For this step, first load the library tm and then use the function Corpus() to create a collection of documents. This loads our text documents residing in a particular folder into a corpus object.

library(tm)
docs <- Corpus(DirSource(“path to your folder”))
docs
<<VCorpus>>
Metadata: corpus specific: 0, document level (indexed): 0
Content: documents: 5

The above method is to be used when you want to perform text processing on data present on your local machine in a folder, but if you want to load a dataset from an online repository, R allows you to directly load the dataset into your project as mentioned below.
To understand how to load data in R directly from the Internet, we use the famous Iris dataset (stored in CSV format) available from the UCI Machine Learning Repository (http://archive.ics.uci.edu/ml/), which provides free access to several datasets that can be used to test many machine learning algorithms.
Download and load the library RCurl which allows fetching of URIs, HTTP requests, get and post forms, and then process the results returned from the Web server, as follows:

library(RCurl)
url <-’https://archive.ics.uci.edu/ml/machine-learning-databases/iris/iris.data’
docs <- getURL(url, ssl.verifypeer=FALSE)
connection <- textConnection(docs)
dataset <- read.csv(connection, header=FALSE)
head(dataset)
V1 V2 V3 V4 V5
1 5.1 3.5 1.4 0.2 Iris-setosa
2 4.9 3.0 1.4 0.2 Iris-setosa
3 4.7 3.2 1.3 0.2 Iris-setosa
4 4.6 3.1 1.5 0.2 Iris-setosa
5 5.0 3.6 1.4 0.2 Iris-setosa
6 5.4 3.9 1.7 0.4 Iris-setosa

Preprocessing
Preprocessing the text means removing punctuations, numbers, common words, etc. This step is performed to clean the data to increase the efficiency and robustness of our results by removing words that don’t necessarily contribute to our analysis.
Removal of punctuation: To remove all punctuation, use the following command:

docs <- tm_map(docs, removePunctuation)

Removal of numbers: The following command will remove the numbers in the text:

docs <- tm_map(docs, removeNumbers)
Figure 2: Depicts the plot of words with a frequency greater than 30

Changing the text to lower case: The command shown below will change the text being mined into lower case:

docs <- tm_map(docs, tolower)

Removal of stop words: Common words like ‘but’, ‘and’, etc, are called stop words. The following command will remove them:

docs <- tm_map(docs, removeWords, stopwords(“english”))

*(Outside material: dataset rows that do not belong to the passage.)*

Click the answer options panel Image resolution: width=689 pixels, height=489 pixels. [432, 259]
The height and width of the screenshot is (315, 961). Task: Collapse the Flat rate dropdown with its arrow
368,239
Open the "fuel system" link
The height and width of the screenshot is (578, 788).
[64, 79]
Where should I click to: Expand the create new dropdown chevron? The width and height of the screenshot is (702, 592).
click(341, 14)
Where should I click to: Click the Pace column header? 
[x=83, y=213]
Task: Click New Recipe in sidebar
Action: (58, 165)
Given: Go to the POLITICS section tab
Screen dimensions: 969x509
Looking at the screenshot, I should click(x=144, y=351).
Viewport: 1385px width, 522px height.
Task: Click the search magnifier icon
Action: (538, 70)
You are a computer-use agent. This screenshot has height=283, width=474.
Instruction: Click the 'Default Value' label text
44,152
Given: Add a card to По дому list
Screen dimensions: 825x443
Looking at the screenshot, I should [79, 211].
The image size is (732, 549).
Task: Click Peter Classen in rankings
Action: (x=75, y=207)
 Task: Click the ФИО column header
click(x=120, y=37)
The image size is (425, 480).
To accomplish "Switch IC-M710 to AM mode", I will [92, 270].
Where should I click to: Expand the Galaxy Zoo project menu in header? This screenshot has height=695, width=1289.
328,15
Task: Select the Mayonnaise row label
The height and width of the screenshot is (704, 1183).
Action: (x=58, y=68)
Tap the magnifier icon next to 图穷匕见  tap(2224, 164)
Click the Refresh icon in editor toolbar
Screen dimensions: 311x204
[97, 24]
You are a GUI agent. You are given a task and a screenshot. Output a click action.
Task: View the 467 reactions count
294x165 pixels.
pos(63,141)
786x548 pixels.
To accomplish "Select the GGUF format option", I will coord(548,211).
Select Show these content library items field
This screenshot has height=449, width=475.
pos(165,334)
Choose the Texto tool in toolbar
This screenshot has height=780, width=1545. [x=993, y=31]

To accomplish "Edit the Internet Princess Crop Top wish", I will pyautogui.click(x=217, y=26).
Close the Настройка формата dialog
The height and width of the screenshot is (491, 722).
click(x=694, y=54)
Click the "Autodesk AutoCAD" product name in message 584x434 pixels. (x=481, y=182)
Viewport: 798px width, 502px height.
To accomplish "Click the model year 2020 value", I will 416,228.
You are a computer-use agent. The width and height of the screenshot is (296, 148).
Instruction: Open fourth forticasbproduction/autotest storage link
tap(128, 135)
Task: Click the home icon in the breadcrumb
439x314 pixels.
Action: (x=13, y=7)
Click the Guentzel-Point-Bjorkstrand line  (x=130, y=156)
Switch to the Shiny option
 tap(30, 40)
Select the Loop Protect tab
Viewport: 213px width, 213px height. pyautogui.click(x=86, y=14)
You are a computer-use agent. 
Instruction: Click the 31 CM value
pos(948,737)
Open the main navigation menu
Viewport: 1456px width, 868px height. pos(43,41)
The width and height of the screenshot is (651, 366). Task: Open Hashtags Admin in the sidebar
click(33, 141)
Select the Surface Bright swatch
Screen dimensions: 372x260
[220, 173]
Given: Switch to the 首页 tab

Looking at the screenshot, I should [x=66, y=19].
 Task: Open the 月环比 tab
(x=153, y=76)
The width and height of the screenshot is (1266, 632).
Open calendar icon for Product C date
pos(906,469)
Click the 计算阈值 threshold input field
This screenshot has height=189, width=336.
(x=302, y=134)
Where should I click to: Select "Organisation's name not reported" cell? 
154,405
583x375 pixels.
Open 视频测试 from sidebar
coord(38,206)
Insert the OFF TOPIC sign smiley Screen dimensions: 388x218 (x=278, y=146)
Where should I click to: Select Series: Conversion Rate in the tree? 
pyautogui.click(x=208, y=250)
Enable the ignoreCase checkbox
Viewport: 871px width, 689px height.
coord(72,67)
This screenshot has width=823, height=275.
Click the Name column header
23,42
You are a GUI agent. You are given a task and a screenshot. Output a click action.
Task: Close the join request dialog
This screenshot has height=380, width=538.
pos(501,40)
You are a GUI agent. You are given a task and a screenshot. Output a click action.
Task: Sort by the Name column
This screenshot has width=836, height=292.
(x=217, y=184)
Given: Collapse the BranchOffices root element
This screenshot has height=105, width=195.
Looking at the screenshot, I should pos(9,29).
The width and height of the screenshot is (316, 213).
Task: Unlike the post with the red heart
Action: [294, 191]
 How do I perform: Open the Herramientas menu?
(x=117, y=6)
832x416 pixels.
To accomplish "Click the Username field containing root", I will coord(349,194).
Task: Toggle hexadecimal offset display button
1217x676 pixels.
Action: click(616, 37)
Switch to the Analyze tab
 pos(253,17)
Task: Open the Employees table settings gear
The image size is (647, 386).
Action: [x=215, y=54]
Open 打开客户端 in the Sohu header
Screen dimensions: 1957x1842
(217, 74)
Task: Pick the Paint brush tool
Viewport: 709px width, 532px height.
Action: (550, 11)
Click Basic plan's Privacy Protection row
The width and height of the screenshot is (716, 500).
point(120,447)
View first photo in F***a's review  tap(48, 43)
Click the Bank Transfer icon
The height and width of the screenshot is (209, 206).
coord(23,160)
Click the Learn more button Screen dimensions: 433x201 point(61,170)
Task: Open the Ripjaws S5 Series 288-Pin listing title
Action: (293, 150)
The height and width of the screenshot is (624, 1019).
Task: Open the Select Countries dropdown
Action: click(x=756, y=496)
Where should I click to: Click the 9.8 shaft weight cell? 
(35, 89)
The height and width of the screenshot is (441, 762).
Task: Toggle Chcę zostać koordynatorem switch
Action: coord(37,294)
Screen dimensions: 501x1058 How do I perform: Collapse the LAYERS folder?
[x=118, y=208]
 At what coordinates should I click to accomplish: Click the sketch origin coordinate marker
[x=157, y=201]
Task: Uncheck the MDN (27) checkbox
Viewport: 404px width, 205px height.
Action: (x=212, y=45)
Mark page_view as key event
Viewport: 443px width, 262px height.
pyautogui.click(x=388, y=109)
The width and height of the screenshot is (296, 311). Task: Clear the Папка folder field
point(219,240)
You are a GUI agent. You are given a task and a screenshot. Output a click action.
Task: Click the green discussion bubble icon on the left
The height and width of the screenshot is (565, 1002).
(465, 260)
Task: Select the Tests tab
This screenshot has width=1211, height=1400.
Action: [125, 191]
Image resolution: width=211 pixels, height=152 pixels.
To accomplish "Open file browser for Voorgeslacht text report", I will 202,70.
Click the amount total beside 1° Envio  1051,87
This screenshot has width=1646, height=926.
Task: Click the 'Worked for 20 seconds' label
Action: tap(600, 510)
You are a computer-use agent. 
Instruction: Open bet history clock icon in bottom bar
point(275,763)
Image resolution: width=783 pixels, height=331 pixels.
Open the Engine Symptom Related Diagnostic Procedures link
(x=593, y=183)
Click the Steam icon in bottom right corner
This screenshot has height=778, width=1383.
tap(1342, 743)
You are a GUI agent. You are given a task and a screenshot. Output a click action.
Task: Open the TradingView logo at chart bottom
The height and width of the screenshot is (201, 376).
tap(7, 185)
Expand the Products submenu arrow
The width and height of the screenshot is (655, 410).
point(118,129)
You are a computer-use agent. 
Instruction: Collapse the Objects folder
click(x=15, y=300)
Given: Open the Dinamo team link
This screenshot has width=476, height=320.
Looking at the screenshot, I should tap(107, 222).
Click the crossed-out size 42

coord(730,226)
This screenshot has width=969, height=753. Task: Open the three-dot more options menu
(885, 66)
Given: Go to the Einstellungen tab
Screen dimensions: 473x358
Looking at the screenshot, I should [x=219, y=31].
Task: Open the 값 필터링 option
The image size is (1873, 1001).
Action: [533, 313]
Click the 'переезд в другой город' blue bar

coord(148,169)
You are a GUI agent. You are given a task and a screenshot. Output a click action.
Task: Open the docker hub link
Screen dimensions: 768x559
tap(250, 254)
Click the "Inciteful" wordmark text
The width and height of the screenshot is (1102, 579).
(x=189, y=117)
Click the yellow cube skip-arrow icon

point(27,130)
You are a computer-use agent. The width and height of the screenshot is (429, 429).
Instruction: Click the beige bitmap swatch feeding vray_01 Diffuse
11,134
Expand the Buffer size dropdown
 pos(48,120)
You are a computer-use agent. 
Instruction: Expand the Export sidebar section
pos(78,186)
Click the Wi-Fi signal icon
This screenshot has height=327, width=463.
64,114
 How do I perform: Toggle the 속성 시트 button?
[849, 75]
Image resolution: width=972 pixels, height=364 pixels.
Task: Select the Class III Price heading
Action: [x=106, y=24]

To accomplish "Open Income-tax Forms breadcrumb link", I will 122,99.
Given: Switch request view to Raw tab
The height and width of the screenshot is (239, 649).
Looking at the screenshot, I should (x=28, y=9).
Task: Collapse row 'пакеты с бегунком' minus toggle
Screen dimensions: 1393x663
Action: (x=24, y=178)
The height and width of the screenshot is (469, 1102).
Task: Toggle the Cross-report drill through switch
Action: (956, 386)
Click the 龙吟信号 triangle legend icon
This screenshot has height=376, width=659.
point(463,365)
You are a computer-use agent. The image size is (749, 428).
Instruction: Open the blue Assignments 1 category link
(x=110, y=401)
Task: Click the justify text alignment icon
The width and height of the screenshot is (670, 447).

Removal of extra whitespaces: The following command will remove the extra whitespaces:

docs <- tm_map(docs, stripWhitespace)

Stemming: Stemming is the procedure of converting words to their base or root form. For example, playing, played, plays, etc, will be converted to play.
To perform stemming, use the command shown below:

library(SnowballC)
docs <- tm_map(docs, stemDocument)

Document term matrix
A document term matrix (DTM) depicts the frequency of a word in its respective document. In this matrix, the rows are represented by documents and the columns are represented by words. How often a word occurs in a document, is what determines the value ascribed to it—if it appears only once, its value is 1; if it appears twice, its value is 2; and if it does not appear at all, then the value is 0.
To create a DTM for our corpus, type:

dtm<- DocumentTermMatrix(docs)
dtm
<<DocumentTermMatrix (documents: 5, terms: 2566)>>
Non-/sparse entries: 3449/9381
Sparsity : 73%
Maximal term length: 23
Weighting : term frequency (tf)

The summary of our DTM states that there are five documents and 2566 unique words. Hence, let’s give a matrix with the dimensions of 5×2566, in which 73 per cent of the rows have value 0.
To get the total frequency of words in the whole corpus, we can sum the values in a row, as follows:

freq <- colSums(as.matrix(dtm))

For that, we have to first transform the DTM into a matrix, and then sum up the rows to give a single value for each column.
Next, we sort this in descending order to get to know the terms with the highest frequency, as follows:

ord <- order(freq,decreasing=TRUE)
freqn[head(ord)]
batman bruce comic gotham wayne character 
222 85 80 52 47 46

Finding associations
After the previous step, we get a rough idea that the terms ‘batman’, ‘bruce’, ‘comic’, ‘wayne’ and ‘character’ are central to our corpus. Thus, if we want to find terms that highly correlate with them we can use the findAssocs() function, which takes as its parameter the DTM, the word and the correlation limit (which ranges from 0 to 1). A correlation of 1 means ‘always together’, while a correlation of 0.5 means ‘together for 50 per cent of the time’.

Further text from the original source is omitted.